— What the task asks —
Below are records. Transcribe exactly the lines from the one that contains "You are a computer-use" through the last line, leaving any pictures out.

— Records for this exercise —
□ □ □ □ □

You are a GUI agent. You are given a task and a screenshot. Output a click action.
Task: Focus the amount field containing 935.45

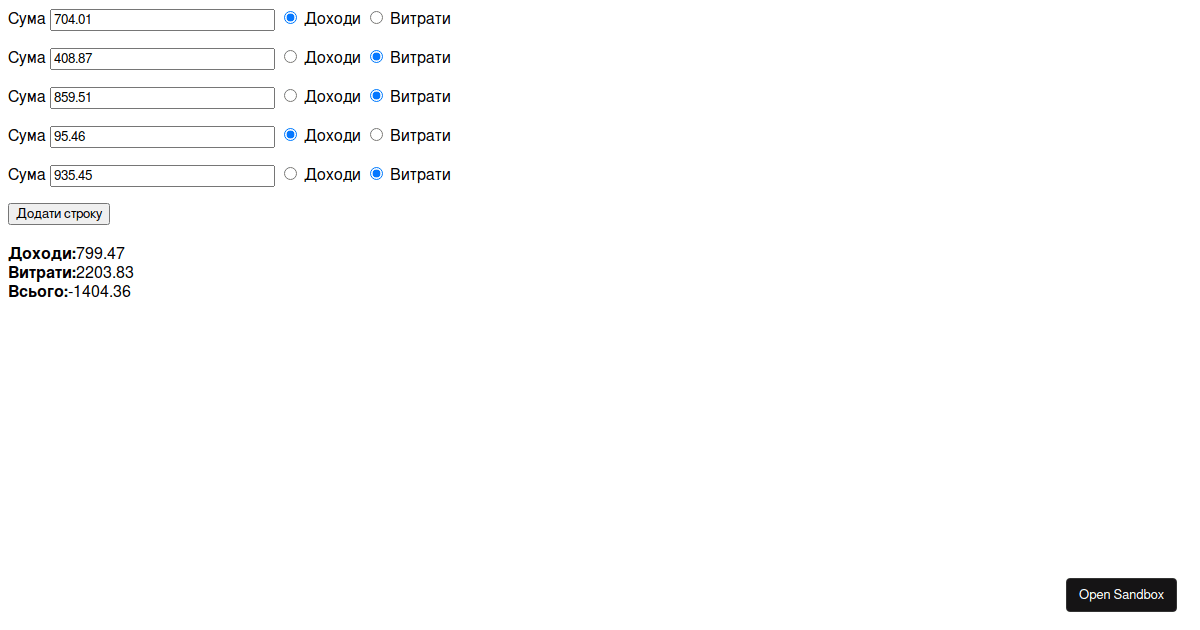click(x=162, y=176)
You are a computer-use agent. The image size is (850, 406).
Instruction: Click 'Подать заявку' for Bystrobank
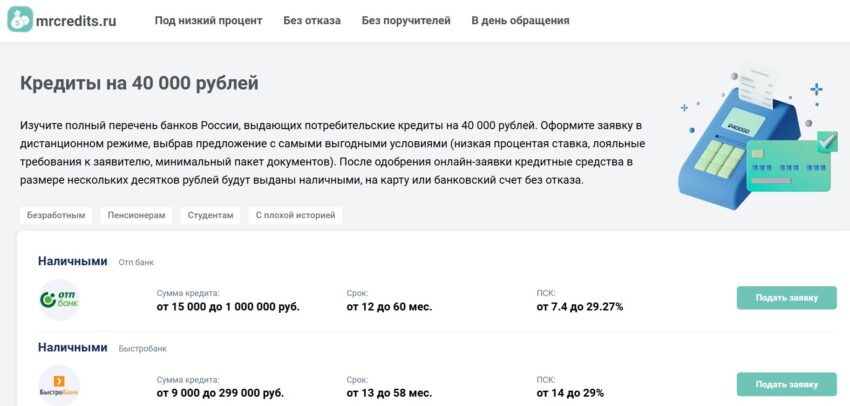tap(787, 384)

□ □ □ □ □

— Task answer —
You are a computer-use agent. The image size is (850, 406).
Instruction: Click 'Подать заявку' for Bystrobank
tap(787, 384)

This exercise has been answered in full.